::: FRAGMENTO DE TEXTO
Salir o entrar son nuestras eternas conjeturas. Quedarnos
o intentar ir un poco más allá, mensaje que nos alienta permanentemente a no
naufragar en un presente que árido se pinta. El consuelo se dibuja como
venidero cuando los instintos se subliman, sin embargo la muerte acecha en cada
esquina. Esquivarla, eludirla, retrasarla. ¿Cuánto gastamos en estas acciones
que nos alejen del terrorífico momento?
Para el que muere a diario, el que va conociendo poco a
poco la fantasía existencial que nos contiene, la muerte no es más que el
descanso consciente para alcanzar otro tipo de descanso inconsciente en el que
el presente es mucho más amplio, tanto como nuestros sueños nos deparan.
::::::
::: MATERIAL PROPORCIONADO
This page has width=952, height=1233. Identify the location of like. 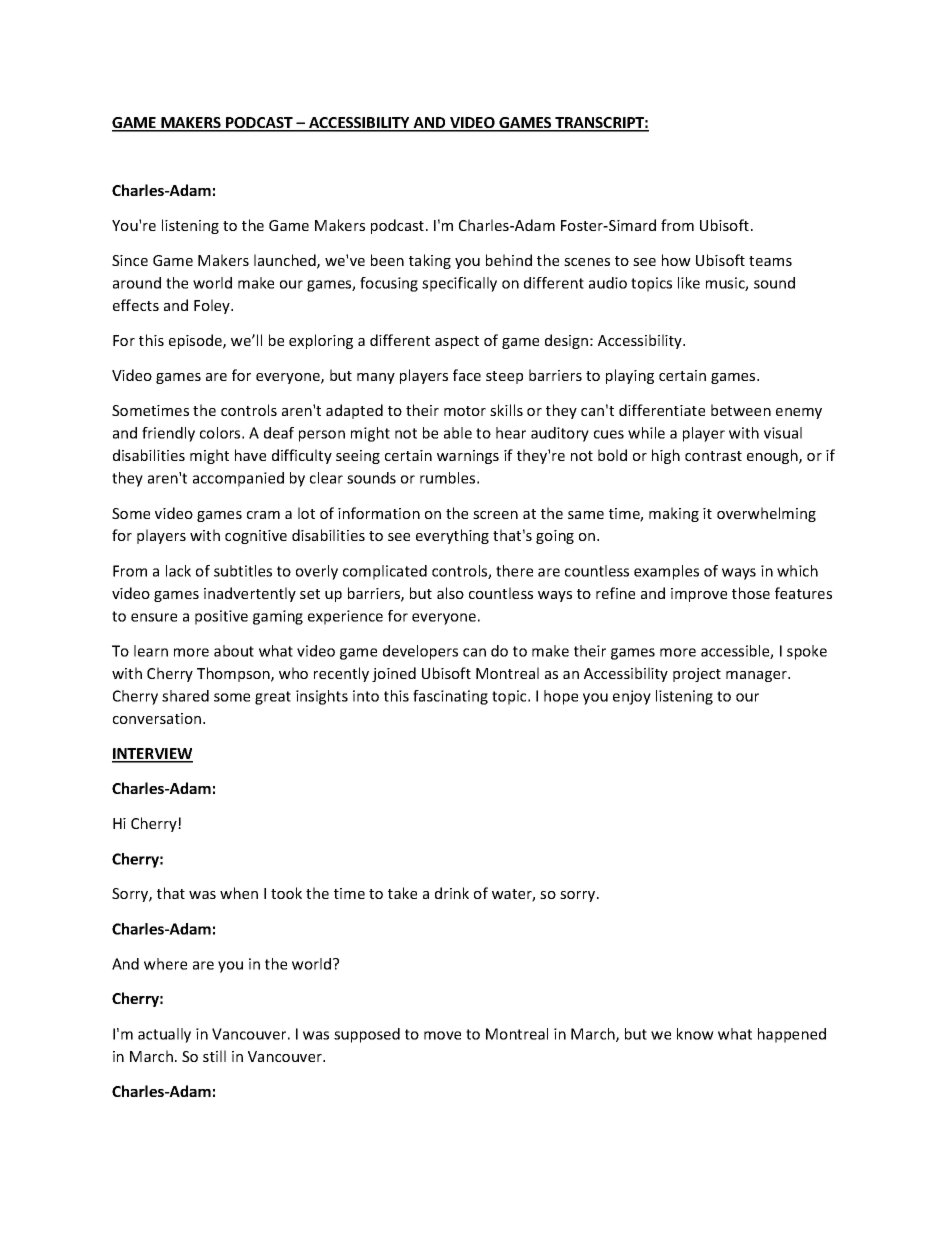
(689, 283).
::::::
» **INSTRUCCIONES**
1. Del texto sobre la muerte, vuelve a escribir el tramo que empieza en "Para el que" y termina en "sueños nos deparan.", sustituyendo "descanso" por "reposo".
2. Según el texto sobre la muerte, ¿dónde acecha la muerte?

» **RESPUESTAS ESCRITAS**
1.
Para el que muere a diario, el que va conociendo poco a
poco la fantasía existencial que nos contiene, la muerte no es más que el
reposo consciente para alcanzar otro tipo de reposo inconsciente en el que
el presente es mucho más amplio, tanto como nuestros sueños nos deparan.

2. En cada esquina.